A little over a year ago, I reviewed “Mussolini. His part in my downfall” but having a request from a reader, here it is again. The book was from my own bookshelves! Web-based bookshops will no doubt be able to find you a copy.
Mussolini. His part in my downfall (ISBN 0-7181-1738-7) was written by Spike Milligan, one of the original ‘Goons’ and his death in 2002 brought sorrow to many. Who can forget his description of Woy Woy, the town in Australia where his parents lived, as “God’s waiting room”, or “The world’s only above ground cemetery”. And, “I’m not afraid of dying I just don’t want to be there when it happens.” Or his famous epitaph which is on his tombstone, “I told you I was ill.”
The book is the fourth in Milligan’s war series, all taken from his experiences in WWII. The first was “Adolf Hitler: My part in his downfall”, followed by “Rommel? Gunner Who?” then “Monty: His part in my victory” and finally this book, the fourth volume.
All of these books are written in the first person, giving the reader a very personal view of WWII. In his preface, Milligan counters a Clive James’ critique of one of his previous books as being “an unreliable history of the war.” Milligan wrote, “Well, this makes him a thoroughly unreliable critic,” and later, “I wish the reader to know that he is not reading a tissue of lies and fancies, it all really happened.” Unfortunately, it all did happen, and it does not take long discourses with someone who actually fought in that war to verify Milligan’s claims. The “Peter Principle” of promotion to the level of incompetency has many examples in Milligan’s book(s).
The very human level at the grass roots (or perhaps rather the mud roots) of the army is shown by Milligan, in all its droll and farcical nature. His unit spending all day reeling in a telephone line, to find that another battery was reeling one out! Or his description of air raids. “It was one of the entertainments of the war, a sort of early television.” “See anything last night?” “Smashin’ air raid on Naples.” “Are they going to repeat it?”

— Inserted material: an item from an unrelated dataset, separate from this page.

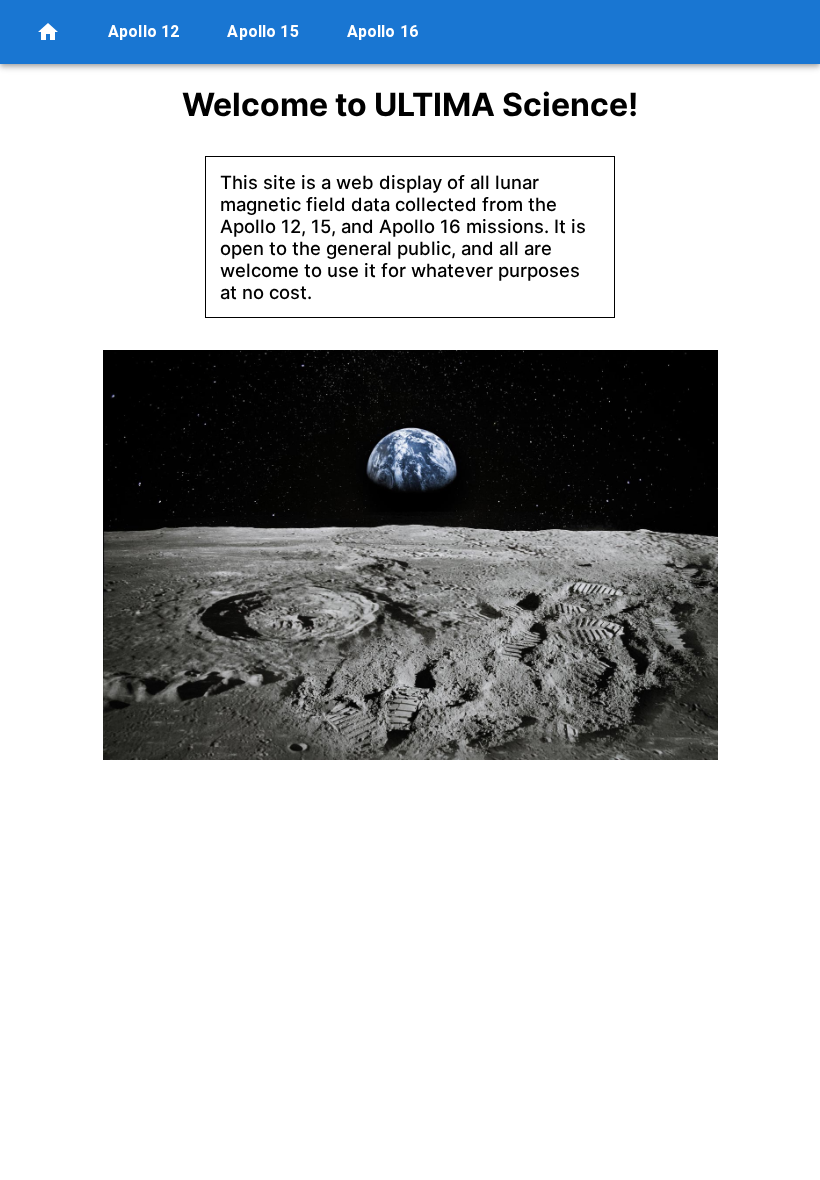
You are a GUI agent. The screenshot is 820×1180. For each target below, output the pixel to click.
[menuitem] (54, 32)
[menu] (48, 32)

The book finishes with one of the most poignant and soul-searching descriptions of a person going through a nervous breakdown. The difference between this and the usual reports is that Milligan does this in the first person. A heart-wrenching personal description of what it was like to lose one’s grip on reality. This is made even more devastating as up till the last few pages you have been crying from laughing so much. It is difficult not to shed the final tear with Milligan as he labels himself as a PN (psychoneurotic) and sets the seal on himself as the tragic-comic.
If you are a fan of farce, a fan of the Goons, or even just someone who wants to understand a little more about the futility of war from someone’s personal angle, this book is for you. No, you may not borrow mine!